Filmförderpreise für drei Koproduktionsteams
aus Deutschland und Ungarn, Rumänien und Polen

Stuttgart/Wiesbaden, 15. April 2008 – Der Filmförderpreis für Koproduktionen von Nachwuchsfilmemachern aus Deutschland und Ländern Ost- und Südosteuropas der Robert Bosch Stiftung geht in diesem Jahr an den Kurzspielfilm „Sunstroke“ aus Deutschland und Ungarn, den Kurzspielfilm „Renovation“ aus Deutschland und Rumänien sowie den Dokumentarfilm „Kein Ort“ aus Deutschland und Polen. Der Preis für herausragende Filmkonzepte ist mit insgesamt bis zu 210.000 Euro dotiert und wird am  Abend beim goEast Festival in Wiesbaden verliehen. Die Konzepte werden in Deutschland und im Partnerland realisiert; der Fernsehsender arte – Partner des Filmförderpreises – wird mindestens einen der drei Filme ausstrahlen.
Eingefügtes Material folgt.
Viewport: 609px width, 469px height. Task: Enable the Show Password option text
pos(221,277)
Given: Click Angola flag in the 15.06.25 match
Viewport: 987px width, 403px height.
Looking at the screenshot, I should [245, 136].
Der Filmförderpreis der Robert Bosch Stiftung ermöglicht es jungen Filmemachern der Fachrichtungen Produktion, Regie, Kamera und Drehbuch im jeweils anderen Land neue Arbeitsweisen und Stile kennenzulernen. Partner der Stiftung sind neben arte das Filmbüro Baden-Württemberg und das goEast Festival in Wiesbaden. Dort hatten 15 ausgewählte Filmteams nun die Möglichkeit, sich einer unabhängigen Fachjury zu präsentieren.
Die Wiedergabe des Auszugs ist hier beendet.